Autumn 2017 Economic Forecast: continued growth in a changing policy context

November 13, 2017.

    The euro area economy is on track to grow at its fastest pace in a decade this year, with real GDP growth forecast at 2.2%. This is substantially higher than expected in spring (1.7%). The EU economy as a whole is also set to beat expectations with robust growth of 2.3% this year (up from 1.9% in spring).
    According to its Autumn Forecast released today, the European Commission expects growth to continue in both the euro area and in the EU at 2.1% in 2018 and at 1.9% in 2019 (Spring Forecast: 2018: 1.8% in the euro area, 1.9% in the EU).
    Growth has surpassed expectations but is forecast to ease somewhat
    The European economy has performed significantly better than expected this year, propelled by resilient private consumption, stronger growth around the world, and falling unemployment. Investment is also picking up amid favourable financing conditions and considerably brightened economic sentiment as uncertainty has faded. The economies of all Member States are expanding and their labour markets improving, but wages are rising only slowly.
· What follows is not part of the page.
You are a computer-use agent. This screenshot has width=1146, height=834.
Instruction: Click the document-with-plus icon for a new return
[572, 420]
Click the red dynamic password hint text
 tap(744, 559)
    A changing policy context
    Although the cyclical recovery has now been underway for 18 uninterrupted quarters, it remains incomplete, with for instance still significant slack in the labour market and untypically low wage growth. GDP growth and inflation are therefore still dependent on policy support. The European Central Bank has kept its monetary policy very accommodative while some other central banks around the world have started raising interest rates. A number of euro area Member States are expected to adopt expansionary fiscal policies in 2018 but the overall fiscal stance of the euro area is expected to stay broadly neutral.
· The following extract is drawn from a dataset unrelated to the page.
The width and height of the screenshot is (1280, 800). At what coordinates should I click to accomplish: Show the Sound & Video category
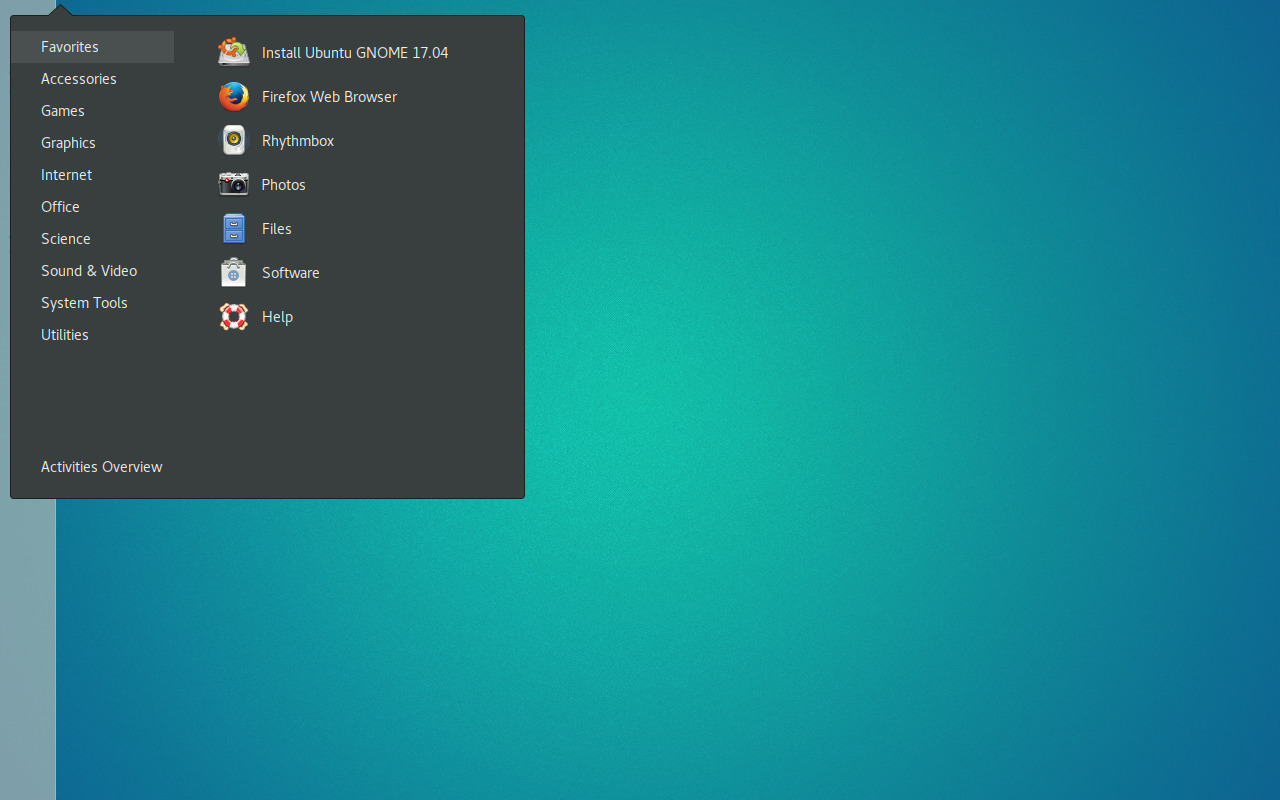pos(88,270)

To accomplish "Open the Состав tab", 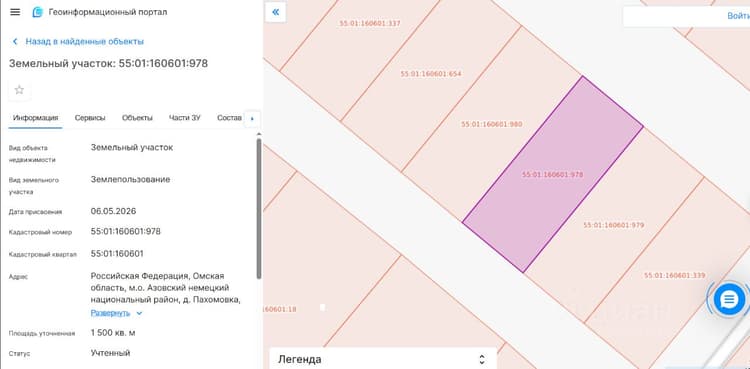I will (229, 118).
    Unemployment continues to fall but slack remains
    Job creation has been sustained and labour market conditions are set to benefit from the domestic-demand driven expansion, moderate wage growth, and structural reforms implemented in some Member States. Unemployment in the euro area is expected to average 9.1% this year, its lowest level since 2009, as the total number of people employed climbs to a record high. Over the next two years, unemployment is set to decrease further to 8.5% in 2018 and 7.9% in 2019. In the EU, the unemployment rate is projected at 7.8% this year, 7.3% in 2018 and 7.0% in 2019. Job creation is expected to moderate, as temporary fiscal incentives fade in some countries and skill shortages emerge in others.
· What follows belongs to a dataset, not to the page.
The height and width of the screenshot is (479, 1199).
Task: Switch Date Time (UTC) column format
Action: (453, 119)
    Inflation outlook subdued amid sluggish wage growth
    The headline consumer price inflation rate has fluctuated over the first nine months of the year under the influence of energy base effects. Core inflation, which excludes energy and unprocessed food prices, by contrast, has been rising but remains subdued, reflecting the impact of a prolonged period of low inflation, weak wage growth as well as remaining labour market slack. Overall, inflation is expected to average 1.5% in the euro area this year and is expected to dip to 1.4% in 2018 before climbing up to 1.6% in 2019.
    Public finances benefit from improved cyclical conditions
    Public finances in the euro area are forecast to improve more than was expected in the spring, mostly thanks to the pick-up in growth. The headline government balance is expected to improve in almost all Member States. Under a no-policy-change assumption, the euro area general government deficit-to-GDP ratio is expected to fall to 0.8% in 2019 (1.1% in 2017 and 0.9% in 2018), while the debt-to-GDP ratio is forecast to decline to 85.2% (89.3% in 2017 and 87.2% in 2018).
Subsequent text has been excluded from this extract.